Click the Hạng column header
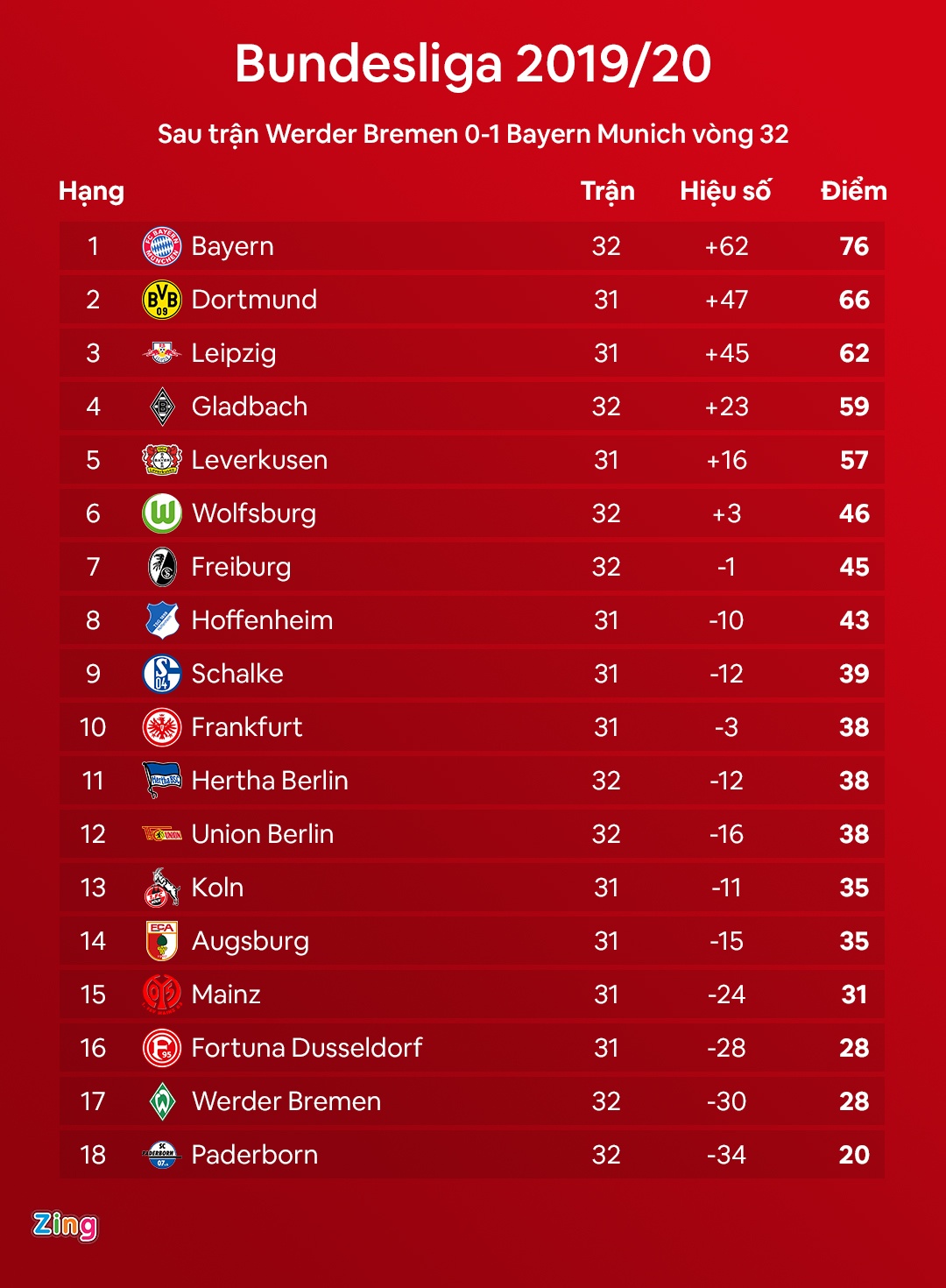Image resolution: width=946 pixels, height=1288 pixels. pos(91,191)
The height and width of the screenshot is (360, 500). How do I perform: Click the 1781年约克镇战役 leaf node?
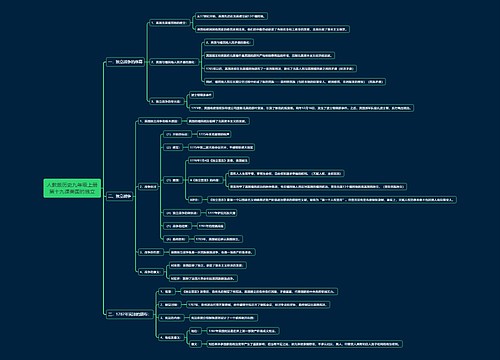click(x=211, y=226)
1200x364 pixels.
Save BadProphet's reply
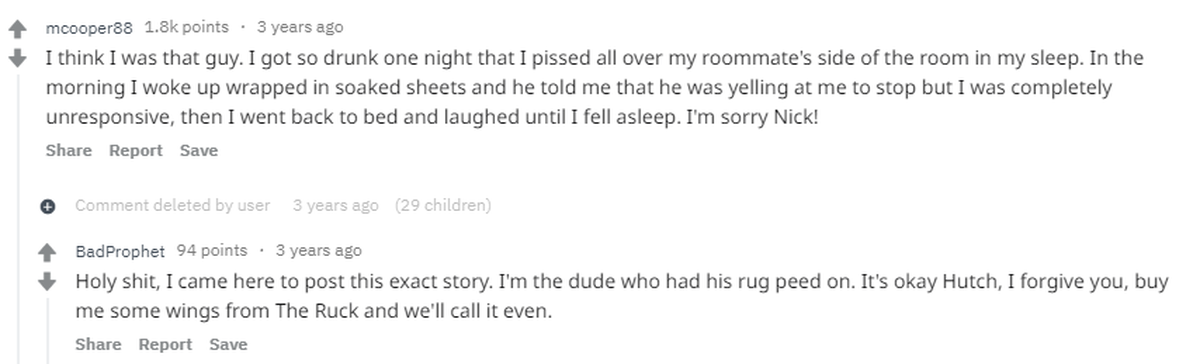pyautogui.click(x=228, y=344)
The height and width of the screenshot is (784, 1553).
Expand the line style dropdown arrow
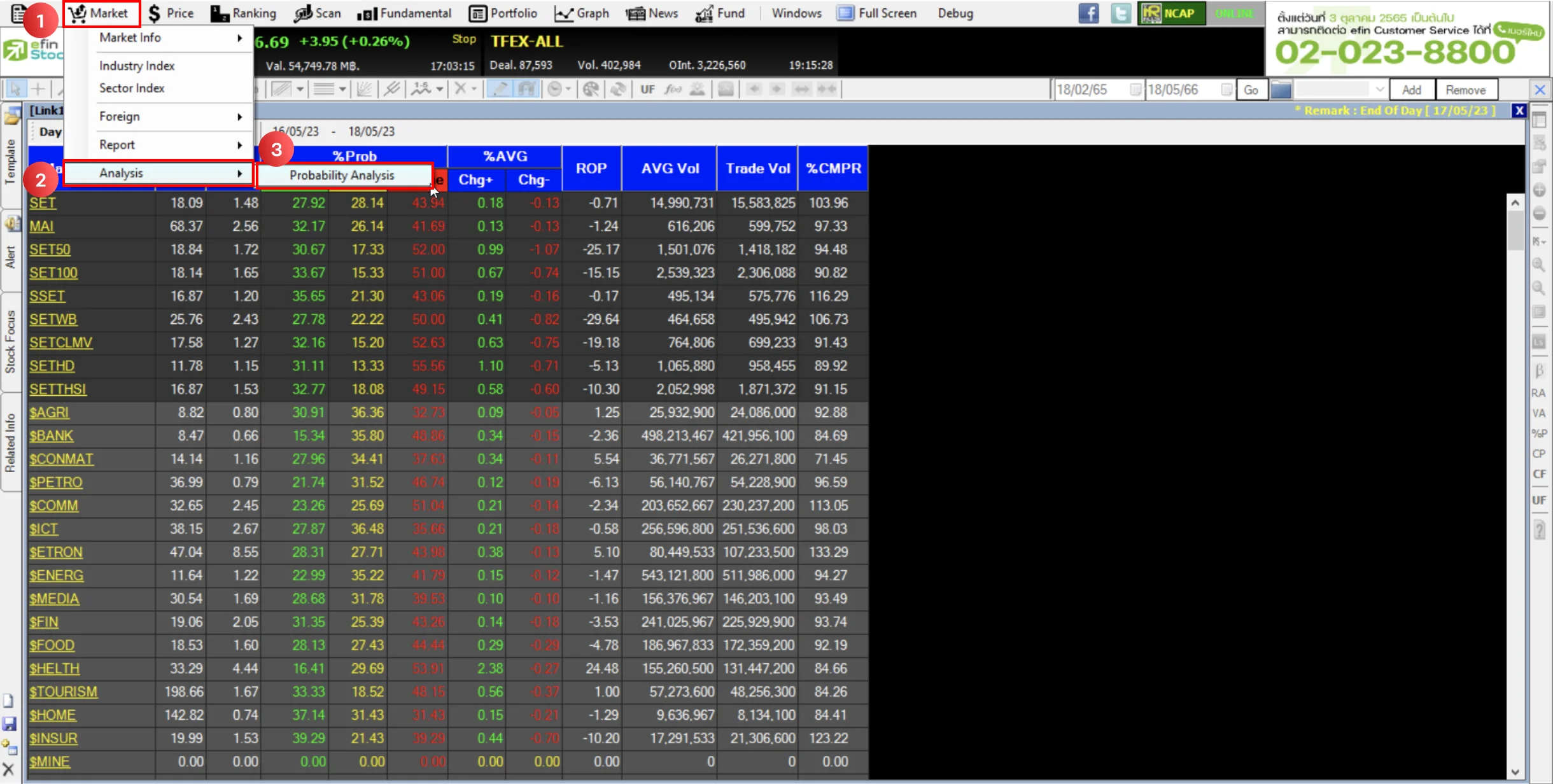[342, 89]
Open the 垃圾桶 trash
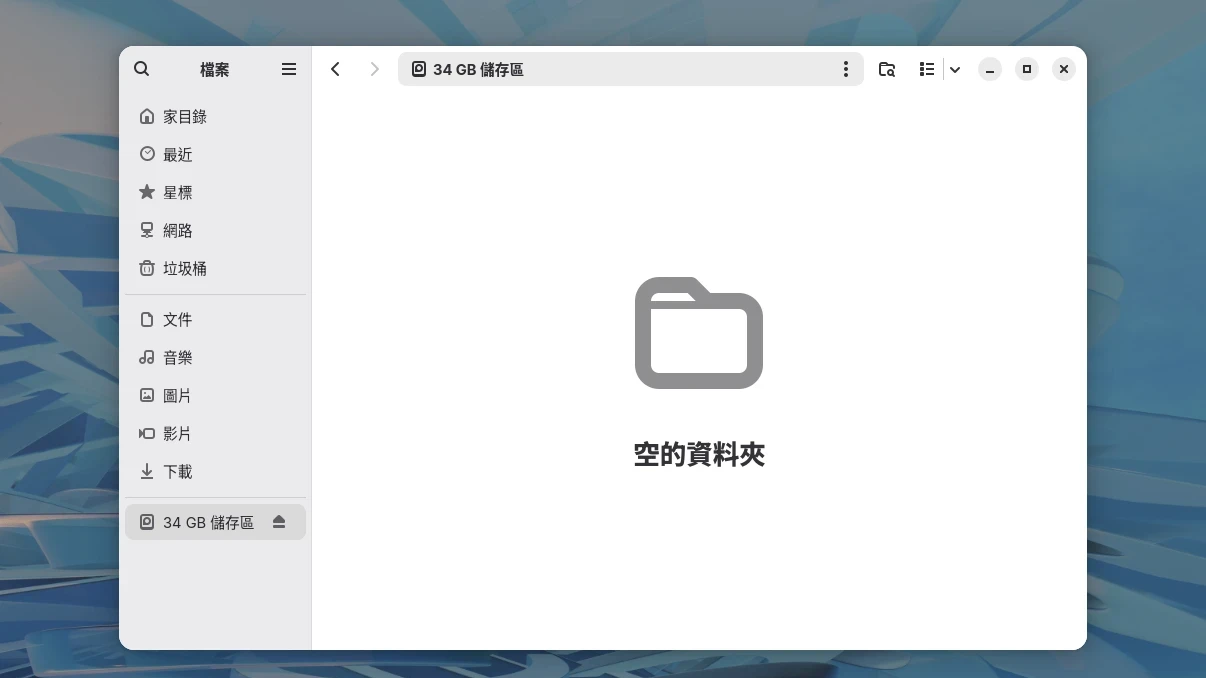Viewport: 1206px width, 678px height. pos(185,269)
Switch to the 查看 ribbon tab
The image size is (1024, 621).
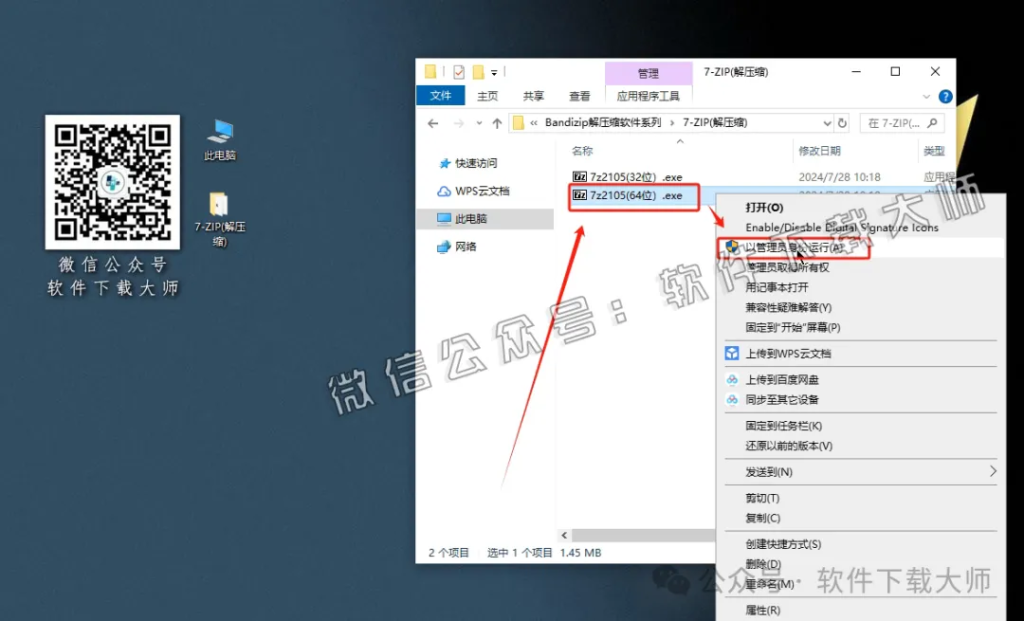point(580,96)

_What is required_:
Restate all of the material above word for word, excluding the pictures.

_Reply to the task_:
Click the Hạng column header
Image resolution: width=946 pixels, height=1288 pixels. pos(91,191)
The height and width of the screenshot is (360, 500). How do I perform: Click the 1781年约克镇战役 leaf node?
click(x=211, y=226)
1200x364 pixels.
Save BadProphet's reply
pyautogui.click(x=228, y=344)
The height and width of the screenshot is (784, 1553).
Expand the line style dropdown arrow
[342, 89]
Open the 垃圾桶 trash
Viewport: 1206px width, 678px height. pos(185,269)
Switch to the 查看 ribbon tab
The image size is (1024, 621).
point(580,96)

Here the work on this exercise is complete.